Solving equations with complex numbers and rational power

Question

How to solve equation $x^{\frac{3}{2}}=i$? De Moivre's formula fails. Wolframalpha gives $x=\frac{1+\sqrt{3}i}{2}$.

Is there any other solutions?

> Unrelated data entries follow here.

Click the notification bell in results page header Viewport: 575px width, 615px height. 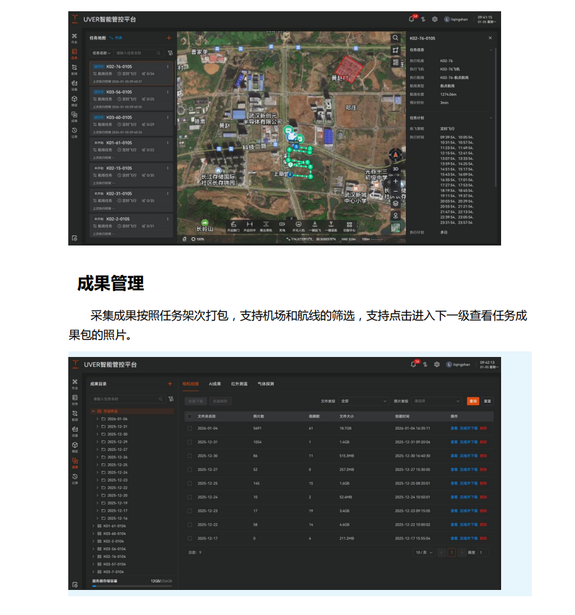pyautogui.click(x=413, y=364)
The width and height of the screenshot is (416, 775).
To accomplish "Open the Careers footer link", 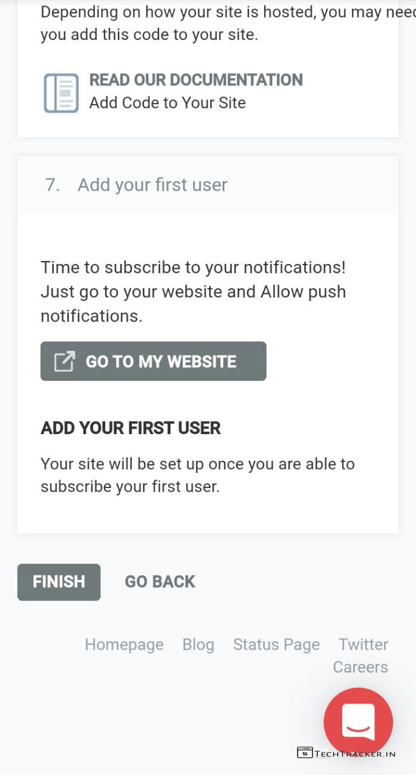I will 360,667.
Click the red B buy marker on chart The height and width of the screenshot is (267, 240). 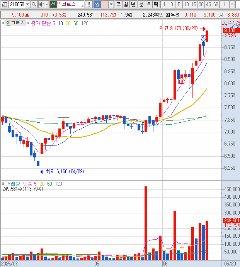181,81
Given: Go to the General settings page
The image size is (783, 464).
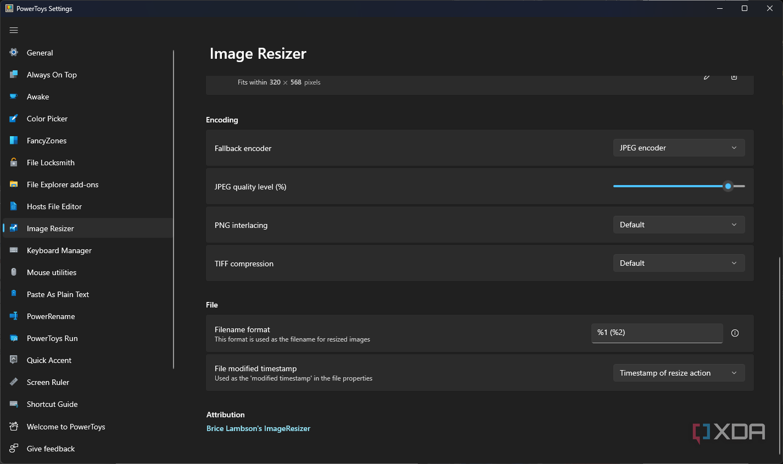Looking at the screenshot, I should coord(40,52).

Is there infinitely many solutions?

Answer 1

$x^{\frac 32} = k$ means that i) $x^3 = k^2$ and that $-\frac \pi 2 < \arg k \le \frac \pi 2$.

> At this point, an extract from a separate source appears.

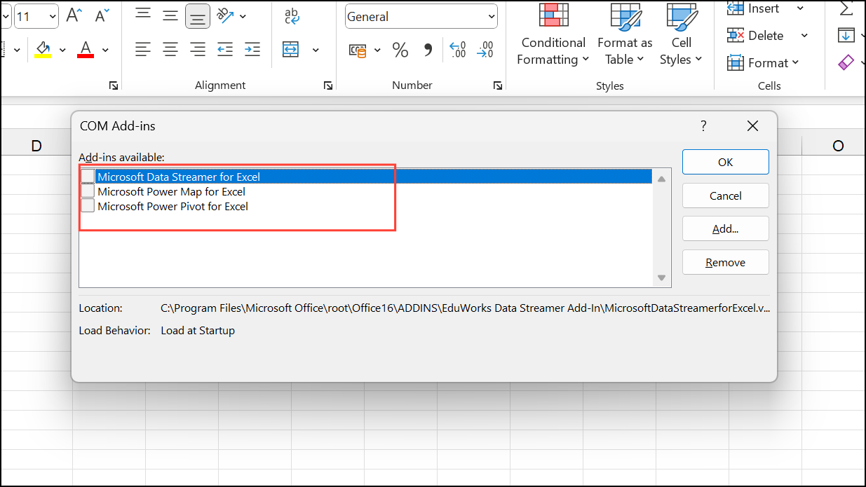Image resolution: width=866 pixels, height=487 pixels.
Task: Enable Microsoft Data Streamer for Excel add-in
Action: click(x=87, y=176)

So $x^3 = i^2 = -1$ and so by De Moivre $x= \frac {1 +\sqrt 3}2, \frac {1-\sqrt 3}2,-1$. Of these three, the only one with an argument between $-\frac \pi 2$ and $\frac \pi 2$ is $x= \frac {1 +\sqrt 3}2$

==== old incorrect answer ====

What do you mean De Moivres formula fails?

$i = e^{i(\frac \pi2 + 2k\pi)}=\cos \frac \pi 2 + i \sin \frac \pi 2$. so $x^{\frac 32} = i$ is solved by $e^{i(\frac 23(\frac \pi 2 + 2k \pi))}=\cos (\frac 23(\frac \pi 2 + 2k \pi)) + i \sin (\frac 23(\frac \pi 2 + 2k \pi))$

Note if $k=0$ then $x= \cos \frac \pi 3 + i\sin \frac \pi 3 = \frac 12 + i\frac {\sqrt 3}2$ which is wolfram's answer.

==== to make the old answer correct we must add....====

However $x$ must be a principal square root so we must have $-\frac \pi 2 < \frac 23(\frac \pi 2 + 2k \pi) \le \frac \pi 2$.